Discover Performance Troubleshooting

book

Article ID: 160137

calendar_today

Updated On:

Products

Data Loss Prevention Network Discover

Issue/Introduction

My Discover Scan is slower than I would expect. How can I determine where the bottleneck is?

Resolution

In general, the performance bottleneck for Discover scans is the transfer to the Discover machine.  Linux Discover processes are 1/3 slower than Windows. 

  1. Setup your target
  2. Check your policy groups.  Are there any empty policy groups?  This will affect Discover performance.
  3. Check the network latency between the Discover machine and the target by running the following for at least 30 minutes:
    ping -t -l 8192 <file server name> > latency.txt
    • If the latency (average) is lower than 18ms goto step 4.
    • If it is higher you are probably limited by network issues. Check NIC settings and make sure they are compatible with the relevant switch settings.  Check number of hops and move Discover closer to target if possible.
  4. Run the scan for 10 minutes, keeping an eye on CPU usage on the Discover machine. Then pause the scan.
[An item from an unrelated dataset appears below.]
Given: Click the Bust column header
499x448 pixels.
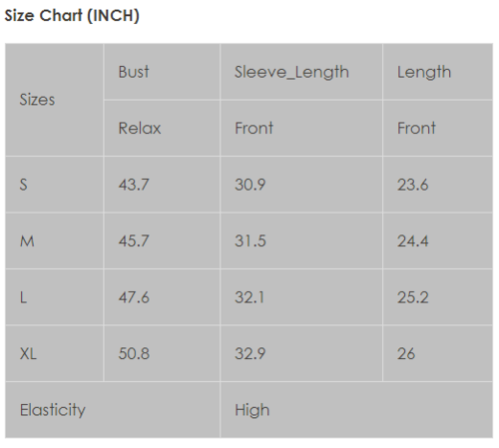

Calculate the scan rate in GB/Day using the information on the Scan Detail page.
    • If it is at least 250 GB/Day then all is good.  Resume the scan. 
    • If it is much less than 250 GB/Day go to step 5.
  5. Was the CPU usage on the Discover machine close to 100% during the 10 minutes of scanning? 
    • If so, you are probably limited by cracking.  Check to see if the target has a lot of XLS and/or PDF files.  If this is the case, there is not much that can be done except add more hardware. 
    • If CPU was not maxed out, go to step 6.
  6. Manually copy 2GB worth of representative files from the target to the Discover machine and calculate the transfer rate.  (It is important to copy the actual files that you will be scanning as the average file size has a big impact on transfer rates.) 
    • If this rate is slower than 300 GB/Day, then you are probably limited by network issues.  Check NIC settings and make sure they are compatible with the relevant switch settings.  Check number of hops and move Discover closer to target if possible. 
    • If the rate is greater than 300 GB/Day go to step 7.
  7. Turn off collection of ACL and Owner information.  In Crawler.properties, set filesystemcrawler.collectaclandowner = false.  Restart the Discover monitor.  Run the 10 minute test again. 
    • If this solves the problem, then you need to weigh the value of scan rate vs security meta-data.  Collecting the extra meta-data takes time and there probably isn't anything that can be done to speed it up.